Although I started this blog as a place to describe my travels, sometimes I enjoy armchair travel as well. I recently had the chance to re-read Endurance: Shackleton’s Incredible Voyage, which has to be one of the world’s most incredible survival stories of all time.  All the more so because it is a true story, chronicling the adventures of Ernest Shackleton and his men in their Antarctic expedition of 1914-1917. Launched almost exactly 100 years ago, their goal was to complete the first trans-continental crossing of the Antarctic from the Weddell Sea to the Ross Sea, just a few years after the first human visit to the South Pole. As it happens, they never landed on Antarctica, being trapped in the ice of the Weddell Sea upon arrival, then over-wintering on the ice while their ship was slowly crushed.  In an astonishing quirk of timing, a modern ship was trapped a few weeks ago by ice in the same sea — requiring its tourist occupants to be evacuated by helicopter to another ship (as of last week, the ship is free but not yet out of trouble).

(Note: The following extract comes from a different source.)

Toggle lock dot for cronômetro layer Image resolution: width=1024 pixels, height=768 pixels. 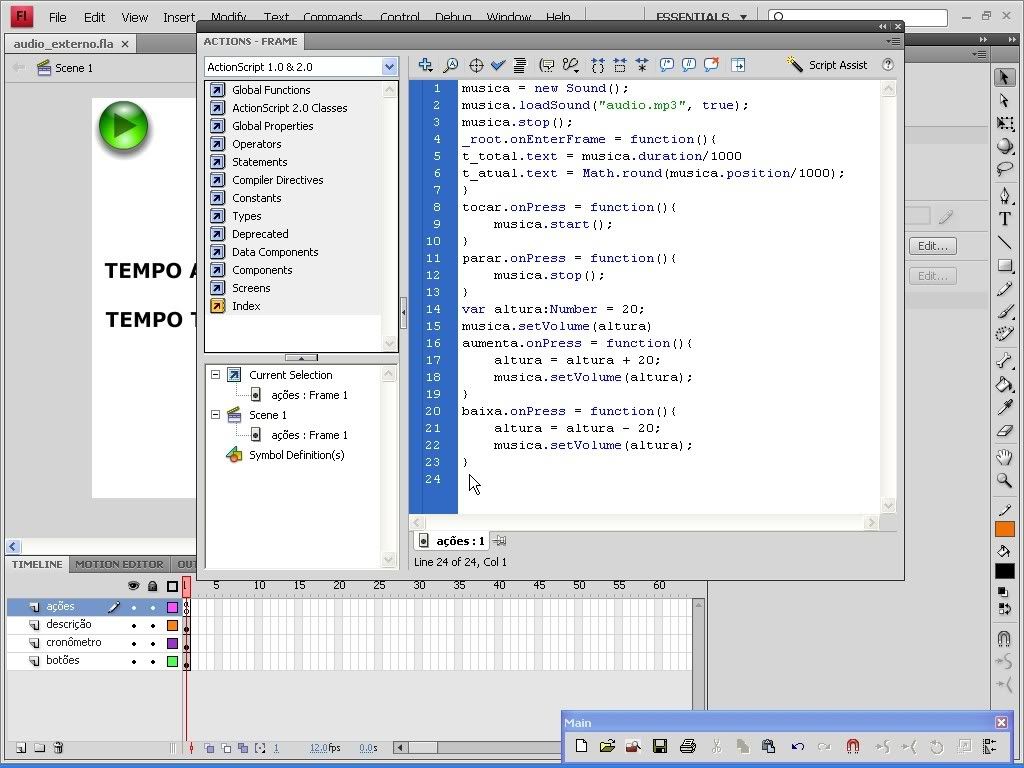tap(153, 643)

A hundred years ago, of course, there were no radios, helicopters, or live twitter feeds to alert the outside world to the fate of these explorers.  They were on their own, with primitive gear, and yet managed to get themselves off the ice, into lifeboats, and across some of the stormiest and deadliest seas on the planet, to distant islands in the south Atlantic.  I won’t spoil the story except to say that every man survived, a testimony to Shackleton’s incredible leadership and the hardiness of his crew in unbelievable conditions. This book, published in 1959, is a must-read for anyone who loves stories of adversity and human perseverance, or of the Antarctic.  Even better, as I did, listen to the audiobook so wonderfully read by Simon Prebble.

Despite the intense physical challenges of their journey, the expedition photographer managed to capture (and keep!) glass-plate photographs from the expedition, some of which are online. In another quirk of timing, another current news story highlights the recent discovery of 100-year-old unprocessed photographic negatives discovered in an Antarctic shed, left behind by the other half of Shackleton’s expedition over in the Ross Sea; these negatives have now been developed and are available online.

Reading this book, and examining these images, make it clear why everyone refers to that time as the heroic era of Antarctic exploration.